Oxfam recommends that governments urgently:
• Introduce one-off solidarity taxes on billionaires’ pandemic windfalls to fund support for people facing rising food and energy costs and a fair and sustainable recovery from COVID-19. Argentina adopted a one-off special levy dubbed the ‘millionaire’s tax’ and is now considering introducing a windfall tax on energy profits as well as a tax on undeclared assets held overseas to repay IMF debt. The super-rich have stashed nearly $8 trillion in tax havens.
• End crisis profiteering by introducing a temporary excess profit tax of 90 percent to capture the windfall profits of big corporations across all industries. Oxfam estimated that such a tax on just 32 super-profitable multinational companies could have generated $104 billion in revenue in 2020.

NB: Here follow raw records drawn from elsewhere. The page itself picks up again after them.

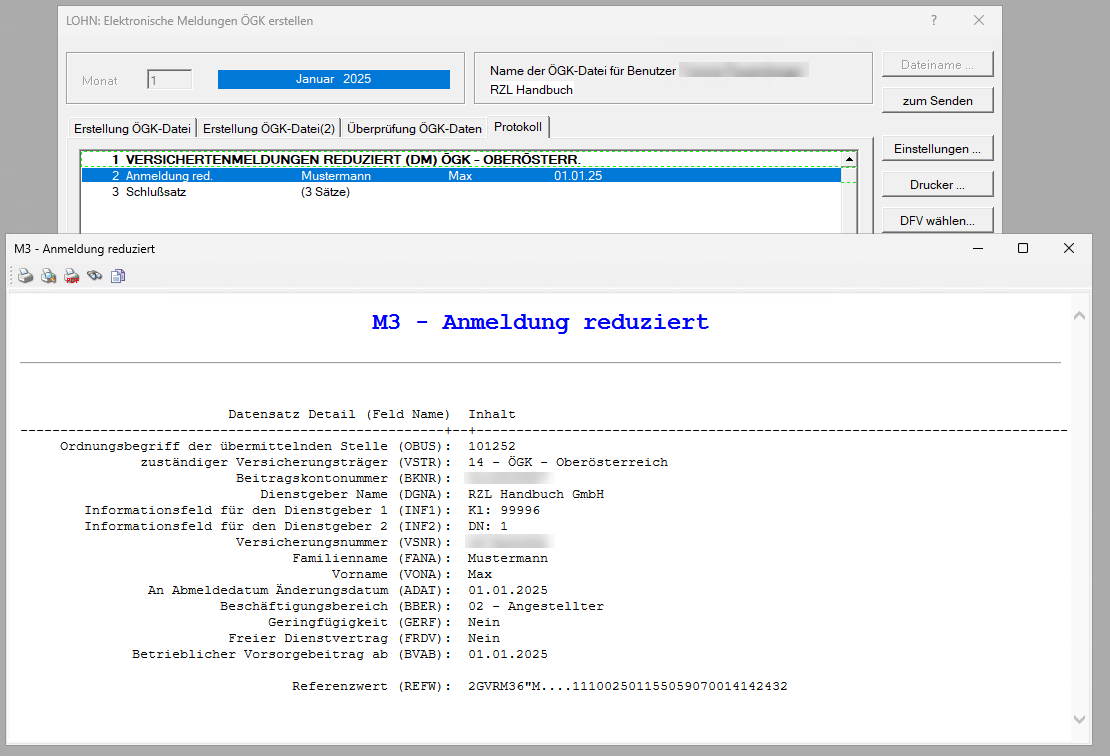
Task: Open the Erstellung ÖGK-Datei(2) tab
Action: [x=268, y=129]
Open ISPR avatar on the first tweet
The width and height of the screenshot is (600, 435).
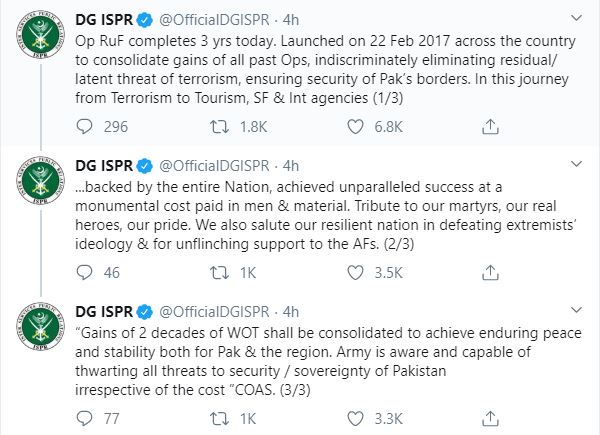[x=41, y=35]
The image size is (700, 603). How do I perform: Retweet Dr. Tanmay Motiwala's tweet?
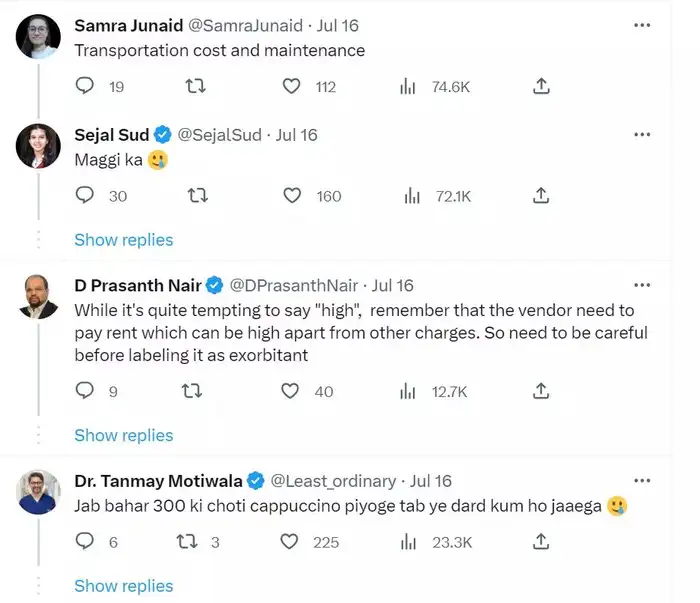[x=187, y=541]
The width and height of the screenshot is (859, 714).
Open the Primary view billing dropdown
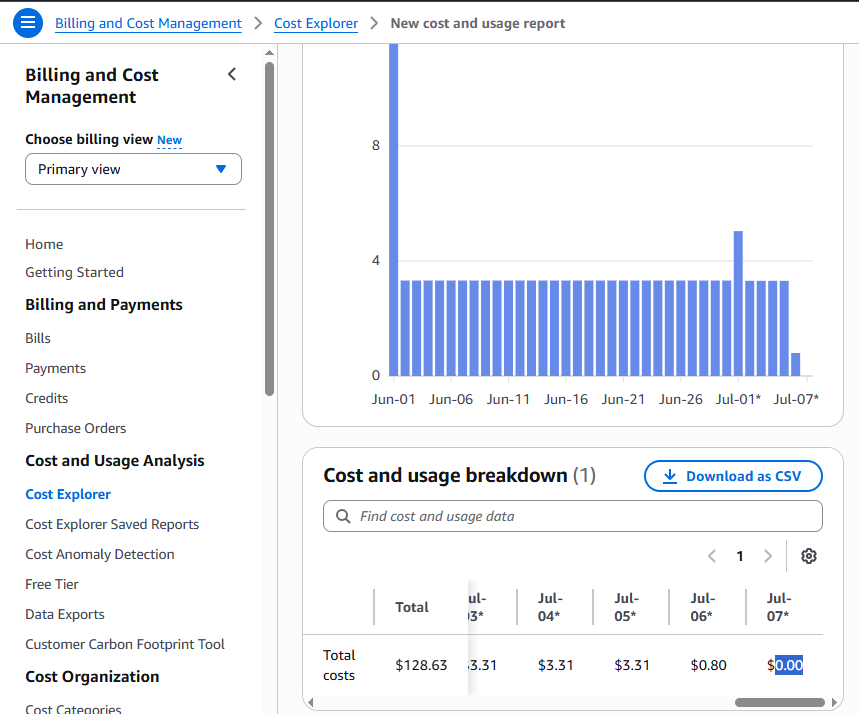[133, 169]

• Introduce permanent wealth taxes to rein in extreme wealth and monopoly power, as well as the outsized carbon emissions of the super-rich. An annual wealth tax on millionaires starting at just 2 percent, and 5 percent on billionaires, could generate $2.52 trillion a year —enough to lift 2.3 billion people out of poverty, make enough vaccines for the world, and deliver universal healthcare and social protection for everyone living in low- and lower middle-income countries.
ENDS
Download “Profiting from Pain” and the methodology document outlining how Oxfam calculated the statistics in the brief.
Oxfam’s calculations are based on the most up-to-date and comprehensive data sources available. Figures on the very richest in society come from the Forbes billionaire list.
All amounts are expressed in US dollars and, where relevant, have been adjusted for inflation using the US consumer price index.
The World Bank defines extreme poverty as living on less than $1.90 per day.
One person is likely dying of hunger every 48 seconds in drought-ravaged Ethiopia, Kenya and Somalia, according to estimates by Oxfam and Save the Children.
Half of working women of color in the US earn less than $15 an hour. This not enough to cover cost-of-living for most households, and leaves millions of families in the US below the poverty line.
According to Gabriel Zucman, the super-rich have stashed nearly $8 trillion in tax havens.